§ **Dataset content**:
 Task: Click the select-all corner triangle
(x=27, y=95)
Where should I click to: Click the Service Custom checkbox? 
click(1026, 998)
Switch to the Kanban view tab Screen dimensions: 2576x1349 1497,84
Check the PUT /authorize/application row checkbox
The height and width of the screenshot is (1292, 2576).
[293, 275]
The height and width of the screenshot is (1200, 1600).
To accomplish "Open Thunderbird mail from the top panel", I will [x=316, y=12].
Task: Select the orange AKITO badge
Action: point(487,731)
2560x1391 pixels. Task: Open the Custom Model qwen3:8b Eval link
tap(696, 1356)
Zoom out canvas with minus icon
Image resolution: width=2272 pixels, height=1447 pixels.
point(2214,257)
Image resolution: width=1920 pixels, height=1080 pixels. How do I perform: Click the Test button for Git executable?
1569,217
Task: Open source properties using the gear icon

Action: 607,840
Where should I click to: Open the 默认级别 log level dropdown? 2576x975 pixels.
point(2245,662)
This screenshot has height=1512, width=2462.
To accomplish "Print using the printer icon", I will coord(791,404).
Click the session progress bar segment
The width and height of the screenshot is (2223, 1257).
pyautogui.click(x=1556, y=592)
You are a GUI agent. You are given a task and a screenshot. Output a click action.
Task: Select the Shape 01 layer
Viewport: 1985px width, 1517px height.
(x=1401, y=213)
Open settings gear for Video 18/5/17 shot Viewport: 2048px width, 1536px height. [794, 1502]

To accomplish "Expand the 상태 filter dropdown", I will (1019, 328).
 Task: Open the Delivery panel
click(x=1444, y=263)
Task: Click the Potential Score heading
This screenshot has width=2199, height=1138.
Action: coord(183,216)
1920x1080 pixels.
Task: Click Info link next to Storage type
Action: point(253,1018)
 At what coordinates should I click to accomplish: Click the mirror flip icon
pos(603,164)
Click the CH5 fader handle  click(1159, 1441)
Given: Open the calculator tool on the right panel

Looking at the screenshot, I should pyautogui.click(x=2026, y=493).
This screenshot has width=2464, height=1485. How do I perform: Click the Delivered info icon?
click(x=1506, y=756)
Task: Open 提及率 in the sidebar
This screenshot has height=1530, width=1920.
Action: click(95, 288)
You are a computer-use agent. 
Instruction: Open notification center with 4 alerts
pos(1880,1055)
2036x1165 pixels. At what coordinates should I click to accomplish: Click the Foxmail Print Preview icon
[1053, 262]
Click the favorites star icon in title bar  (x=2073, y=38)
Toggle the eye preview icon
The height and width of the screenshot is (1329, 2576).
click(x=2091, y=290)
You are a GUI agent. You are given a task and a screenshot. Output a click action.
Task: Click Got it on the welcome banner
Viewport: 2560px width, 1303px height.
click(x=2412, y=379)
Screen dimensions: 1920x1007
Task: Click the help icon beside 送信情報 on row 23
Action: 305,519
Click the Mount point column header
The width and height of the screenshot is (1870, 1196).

§ **Goal of the exercise**: Taking the line with "2036x1165 pixels. At" as the first, copy every line through the end of the entries above exactly, with no others.

§ **Reply to the exercise**:
2036x1165 pixels. At what coordinates should I click to accomplish: Click the Foxmail Print Preview icon
[1053, 262]
Click the favorites star icon in title bar  (x=2073, y=38)
Toggle the eye preview icon
The height and width of the screenshot is (1329, 2576).
click(x=2091, y=290)
You are a GUI agent. You are given a task and a screenshot. Output a click action.
Task: Click Got it on the welcome banner
Viewport: 2560px width, 1303px height.
click(x=2412, y=379)
Screen dimensions: 1920x1007
Task: Click the help icon beside 送信情報 on row 23
Action: 305,519
Click the Mount point column header
The width and height of the screenshot is (1870, 1196).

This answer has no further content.